Her mother, whose realistic paintings can be viewed at Portland’s Attic Gallery, came from an artistic family and always encouraged Melissa to make art, but it wasn’t until 1998 that Cole committed to painting. At the time, Cole was interested in aboriginal paintings, yet didn’t want to mimic the indigenous style. She turned to patterns found in nature like fish scales and feathers.
“Creating patterns with dots and dashes is very meditative, and I find it adds interesting dimension and movement to a painting,” she says.
Although she started with watercolor, she switched to acrylic, which allowed her to create her own “frame” through an intricately painted border.
“After visiting the Van Gogh Museum in Amsterdam,” she says, “I became enthralled with texture and have gradually added more until [my paintings] have almost become sculptural.”
Cole has done numerous private and public commissions in paint, mosaic, murals and other media — at least 50 in 1998 alone — including for Seattle’s aquarium and Lewiston’s Fifth Street pedestrian bridge. Scheduled for early June completion, the bridge features a 100-foot mosaic snake, not unlike the 23-foot anaconda Cole encountered in Brazil last year.
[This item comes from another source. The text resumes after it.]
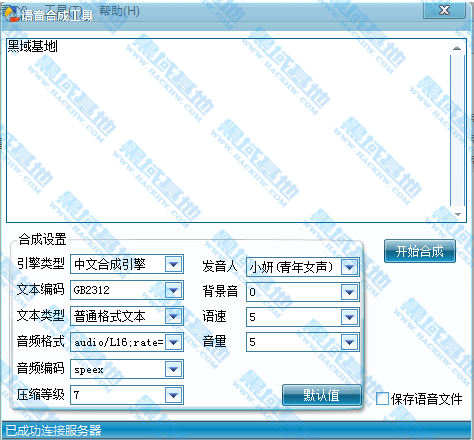Click the scrollbar down arrow in text area
The height and width of the screenshot is (440, 474).
tap(458, 214)
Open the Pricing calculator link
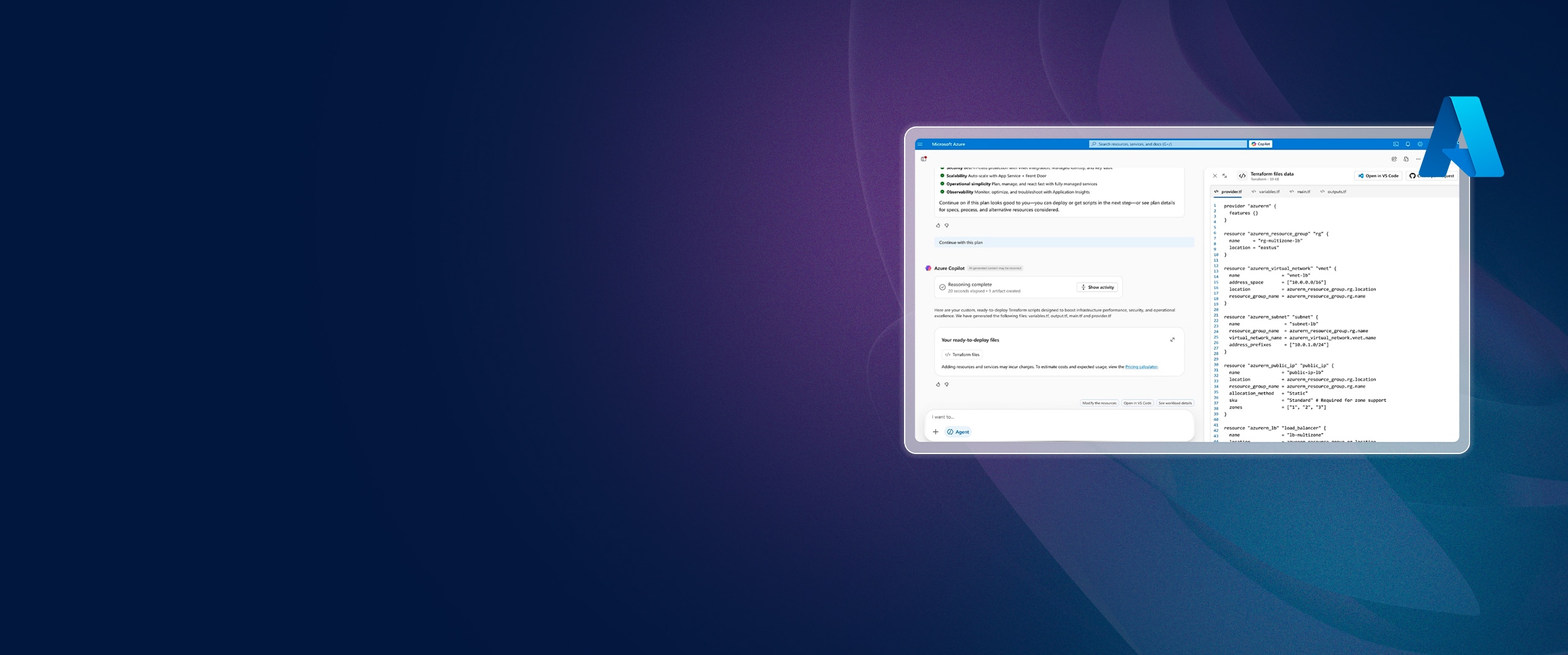 pyautogui.click(x=1141, y=367)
Other wildlife pieces include bears, birds, moose, otters and fish, especially salmon, like those in “River Dance” inside Spokane’s Convention Center. Cole’s new exhibition at the Jacklin Arts & Cultural Center also features salmon in a custom mosaic. Entitled “Onward and Upward” and sponsored by the Coeur d’Alene Tribe, the permanent artwork will feature a Kokanee salmon. The piece is meant to honor JACC founder and avid fisherwoman Susan Jacklin.
“I like trying to incorporate little bits of nature into the urban landscape,” says Cole, who would like to see more murals and public art in Spokane, especially if it involved the community. “Working with groups is great; there is something amazing and meaningful that happens when people work together to create art.”